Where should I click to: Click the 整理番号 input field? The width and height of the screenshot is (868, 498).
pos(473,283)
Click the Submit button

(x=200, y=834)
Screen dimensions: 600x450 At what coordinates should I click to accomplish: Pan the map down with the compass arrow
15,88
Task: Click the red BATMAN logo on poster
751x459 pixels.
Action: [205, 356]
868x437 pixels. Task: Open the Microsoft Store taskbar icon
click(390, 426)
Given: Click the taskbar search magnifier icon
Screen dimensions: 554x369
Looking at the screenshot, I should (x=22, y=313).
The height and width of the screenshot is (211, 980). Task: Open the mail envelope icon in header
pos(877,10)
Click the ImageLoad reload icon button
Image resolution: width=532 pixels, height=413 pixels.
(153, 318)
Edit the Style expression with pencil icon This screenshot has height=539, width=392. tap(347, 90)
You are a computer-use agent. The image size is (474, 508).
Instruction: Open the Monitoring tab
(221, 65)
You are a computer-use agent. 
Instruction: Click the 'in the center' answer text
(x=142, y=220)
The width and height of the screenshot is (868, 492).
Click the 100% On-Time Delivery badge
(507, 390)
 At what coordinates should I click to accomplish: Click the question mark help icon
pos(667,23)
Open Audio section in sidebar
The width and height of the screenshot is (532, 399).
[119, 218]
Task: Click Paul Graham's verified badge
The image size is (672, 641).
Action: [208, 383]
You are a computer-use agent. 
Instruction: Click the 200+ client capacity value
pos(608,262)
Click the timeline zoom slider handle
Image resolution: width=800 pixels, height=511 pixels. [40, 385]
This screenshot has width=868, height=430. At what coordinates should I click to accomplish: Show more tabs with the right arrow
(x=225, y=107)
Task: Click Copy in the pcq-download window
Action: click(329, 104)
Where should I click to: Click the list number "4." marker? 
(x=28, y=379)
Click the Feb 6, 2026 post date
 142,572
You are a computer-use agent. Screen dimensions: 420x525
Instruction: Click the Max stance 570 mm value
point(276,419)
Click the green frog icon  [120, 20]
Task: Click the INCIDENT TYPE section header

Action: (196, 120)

◆ ◆ ◆

Problem to work on »
Copy each record exactly, leaving nothing out.

Result »
Where should I click to: Click the 整理番号 input field? The width and height of the screenshot is (868, 498).
pos(473,283)
Click the Submit button

(x=200, y=834)
Screen dimensions: 600x450 At what coordinates should I click to accomplish: Pan the map down with the compass arrow
15,88
Task: Click the red BATMAN logo on poster
751x459 pixels.
Action: [205, 356]
868x437 pixels. Task: Open the Microsoft Store taskbar icon
click(390, 426)
Given: Click the taskbar search magnifier icon
Screen dimensions: 554x369
Looking at the screenshot, I should (x=22, y=313).
The height and width of the screenshot is (211, 980). Task: Open the mail envelope icon in header
pos(877,10)
Click the ImageLoad reload icon button
Image resolution: width=532 pixels, height=413 pixels.
(153, 318)
Edit the Style expression with pencil icon This screenshot has height=539, width=392. tap(347, 90)
You are a computer-use agent. The image size is (474, 508).
Instruction: Open the Monitoring tab
(221, 65)
You are a computer-use agent. 
Instruction: Click the 'in the center' answer text
(x=142, y=220)
The width and height of the screenshot is (868, 492).
Click the 100% On-Time Delivery badge
(507, 390)
 At what coordinates should I click to accomplish: Click the question mark help icon
pos(667,23)
Open Audio section in sidebar
The width and height of the screenshot is (532, 399).
[119, 218]
Task: Click Paul Graham's verified badge
The image size is (672, 641).
Action: [208, 383]
You are a computer-use agent. 
Instruction: Click the 200+ client capacity value
pos(608,262)
Click the timeline zoom slider handle
Image resolution: width=800 pixels, height=511 pixels. [40, 385]
This screenshot has width=868, height=430. At what coordinates should I click to accomplish: Show more tabs with the right arrow
(x=225, y=107)
Task: Click Copy in the pcq-download window
Action: click(329, 104)
Where should I click to: Click the list number "4." marker? 
(x=28, y=379)
Click the Feb 6, 2026 post date
 142,572
You are a computer-use agent. Screen dimensions: 420x525
Instruction: Click the Max stance 570 mm value
point(276,419)
Click the green frog icon  [120, 20]
Task: Click the INCIDENT TYPE section header

Action: (196, 120)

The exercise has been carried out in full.